Iban a asistir cien directores de informativos que no se conocían entre sí para escuchar a expertos y compartir opiniones. Las cadenas de televisión de todo el país estaban tratando de mejorar sus programas de noticias locales. Los espectadores querían algo distinto —como demostraban los índices de ­audiencia a la baja— e íbamos a tratar de averiguar exactamente qué era.

Cuando examiné la ropa de mi armario, una blusa de seda verde oscura llamó mi atención y la descolgué de la percha para colocarla con unos pantalones marrones de trabajo; eso serviría como conjunto número uno para el primer día.

Ahora, el conjunto número dos. Recorrí con la vista las hileras de prendas profesionales. Había tratado de organizar el armario dividiéndolo en trabajo y ocio, una mitad a cada lado. La parte del ocio estaba desordenada: mallas y sudaderas desparramadas de cualquier manera y vaqueros tirados en el suelo. Pero el lado del trabajo lo mantenía bien organizado. Incluso lo tenía colocado por colores. El verde ya iba a estar representado con la blusa, así que ¿qué tal un toque distinto? Me fijé en una chaqueta rosa fuerte y encontré una camisa negra entallada que podría llevar debajo con unos pantalones negros. Añadiría unos zapatos de tacón negros. Para el conjunto número tres me moderé un poco y elegí un jersey azul marino con unos pantalones de pata de gallo y unos zapatos que parecían zapatillas de deporte con tacón.
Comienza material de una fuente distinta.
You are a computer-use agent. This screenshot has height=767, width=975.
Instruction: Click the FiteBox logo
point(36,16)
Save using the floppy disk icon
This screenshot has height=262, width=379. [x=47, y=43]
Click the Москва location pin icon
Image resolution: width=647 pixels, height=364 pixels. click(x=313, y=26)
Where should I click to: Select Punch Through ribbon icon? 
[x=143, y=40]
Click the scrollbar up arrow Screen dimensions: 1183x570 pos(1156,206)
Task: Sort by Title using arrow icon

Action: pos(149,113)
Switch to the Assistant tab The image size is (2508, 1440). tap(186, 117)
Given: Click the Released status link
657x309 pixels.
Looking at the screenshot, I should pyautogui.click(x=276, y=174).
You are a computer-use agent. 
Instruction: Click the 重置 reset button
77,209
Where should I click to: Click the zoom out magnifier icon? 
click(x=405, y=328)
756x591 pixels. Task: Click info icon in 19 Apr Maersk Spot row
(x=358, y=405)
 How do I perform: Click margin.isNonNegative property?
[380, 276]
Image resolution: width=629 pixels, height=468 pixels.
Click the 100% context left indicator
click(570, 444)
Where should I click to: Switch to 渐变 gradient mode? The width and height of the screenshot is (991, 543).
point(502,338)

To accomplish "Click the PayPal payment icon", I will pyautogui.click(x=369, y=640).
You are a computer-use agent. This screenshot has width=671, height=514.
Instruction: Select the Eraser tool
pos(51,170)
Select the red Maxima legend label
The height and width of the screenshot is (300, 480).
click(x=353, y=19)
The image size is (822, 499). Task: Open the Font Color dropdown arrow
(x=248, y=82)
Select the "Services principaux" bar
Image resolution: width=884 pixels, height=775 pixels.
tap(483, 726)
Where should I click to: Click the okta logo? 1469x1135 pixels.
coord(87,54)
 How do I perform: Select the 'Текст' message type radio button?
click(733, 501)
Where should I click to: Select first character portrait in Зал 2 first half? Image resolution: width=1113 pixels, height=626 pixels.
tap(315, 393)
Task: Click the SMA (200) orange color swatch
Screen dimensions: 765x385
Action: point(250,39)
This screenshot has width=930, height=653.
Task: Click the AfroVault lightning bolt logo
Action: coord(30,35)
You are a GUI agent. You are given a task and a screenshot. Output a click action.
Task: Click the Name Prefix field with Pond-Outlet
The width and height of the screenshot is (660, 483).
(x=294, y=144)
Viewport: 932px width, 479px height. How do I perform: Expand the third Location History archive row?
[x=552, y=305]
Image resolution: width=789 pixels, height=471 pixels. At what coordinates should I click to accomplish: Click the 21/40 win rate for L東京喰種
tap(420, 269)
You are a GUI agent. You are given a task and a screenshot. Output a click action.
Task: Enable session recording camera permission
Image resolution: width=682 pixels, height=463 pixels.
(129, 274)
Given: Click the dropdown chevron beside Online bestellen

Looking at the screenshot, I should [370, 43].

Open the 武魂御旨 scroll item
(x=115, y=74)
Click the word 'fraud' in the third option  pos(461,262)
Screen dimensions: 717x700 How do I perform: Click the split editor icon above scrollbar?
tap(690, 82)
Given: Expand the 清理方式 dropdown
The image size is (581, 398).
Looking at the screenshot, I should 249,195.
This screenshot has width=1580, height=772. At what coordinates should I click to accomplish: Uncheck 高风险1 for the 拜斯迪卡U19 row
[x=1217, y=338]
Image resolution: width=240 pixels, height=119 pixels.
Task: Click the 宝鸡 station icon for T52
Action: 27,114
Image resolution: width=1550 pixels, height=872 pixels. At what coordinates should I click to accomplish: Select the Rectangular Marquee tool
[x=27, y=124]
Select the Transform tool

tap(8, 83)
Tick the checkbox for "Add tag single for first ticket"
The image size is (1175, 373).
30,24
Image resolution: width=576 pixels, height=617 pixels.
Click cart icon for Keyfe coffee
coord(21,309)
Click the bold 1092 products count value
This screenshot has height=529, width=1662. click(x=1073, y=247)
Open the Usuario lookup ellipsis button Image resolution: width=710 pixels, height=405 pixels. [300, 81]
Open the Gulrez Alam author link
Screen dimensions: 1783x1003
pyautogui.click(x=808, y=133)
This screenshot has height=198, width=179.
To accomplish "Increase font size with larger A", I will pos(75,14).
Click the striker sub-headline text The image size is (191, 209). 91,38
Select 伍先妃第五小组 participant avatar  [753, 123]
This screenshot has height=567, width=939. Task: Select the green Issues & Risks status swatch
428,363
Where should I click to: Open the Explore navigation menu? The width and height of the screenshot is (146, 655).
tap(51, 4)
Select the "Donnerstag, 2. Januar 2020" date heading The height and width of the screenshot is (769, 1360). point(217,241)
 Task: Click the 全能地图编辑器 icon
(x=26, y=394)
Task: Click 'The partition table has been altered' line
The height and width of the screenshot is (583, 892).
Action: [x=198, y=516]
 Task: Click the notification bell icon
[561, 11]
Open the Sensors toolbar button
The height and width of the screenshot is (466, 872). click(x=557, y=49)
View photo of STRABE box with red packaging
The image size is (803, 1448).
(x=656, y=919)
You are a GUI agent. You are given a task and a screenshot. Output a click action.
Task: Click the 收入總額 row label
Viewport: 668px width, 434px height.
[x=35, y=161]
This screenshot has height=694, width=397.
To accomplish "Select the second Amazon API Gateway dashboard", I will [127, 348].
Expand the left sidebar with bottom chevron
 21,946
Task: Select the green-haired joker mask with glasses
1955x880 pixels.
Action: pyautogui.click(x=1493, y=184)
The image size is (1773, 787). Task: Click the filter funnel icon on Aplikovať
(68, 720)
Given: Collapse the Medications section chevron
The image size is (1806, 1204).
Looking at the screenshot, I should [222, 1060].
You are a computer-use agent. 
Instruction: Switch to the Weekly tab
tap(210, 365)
Como ya me había ocupado de la ropa principal, podía añadir la complementaria. Un vestido largo de flores y uno negro más corto, pijama, pantalones cortos de gimnasia, zapatillas de deporte, mis bragas favoritas, varios sujetadores que iban desde los más prácticos a los de encaje, bodis de distintas formas y varios calcetines.

Además del somnífero que me habían recetado, y una plancha de ropa y otra de pelo, metí un joyero de viaje con pendientes largos y cortos y varios collares. Por fin, sobre las 23.15, había acabado con la tarea. Solté un suspiro, la fatiga empezaba a acumularse en mis ojos. Estaba echando la cremallera de la maleta cuando entró Fred y se frotó contra mi rodilla con un suave ronroneo.

—Hola, pequeño Freddie. —Lo levanté del suelo y lo cogí boca arriba como si fuera un bebé recostado en mi brazo izquierdo. Él me parpadeó con gesto de aprobación y ronroneó más mientras yo seguía acariciándole el vientre con la otra mano—. Sí, mami se va a ir, pero volveré pronto. Y Robert te dará de comer.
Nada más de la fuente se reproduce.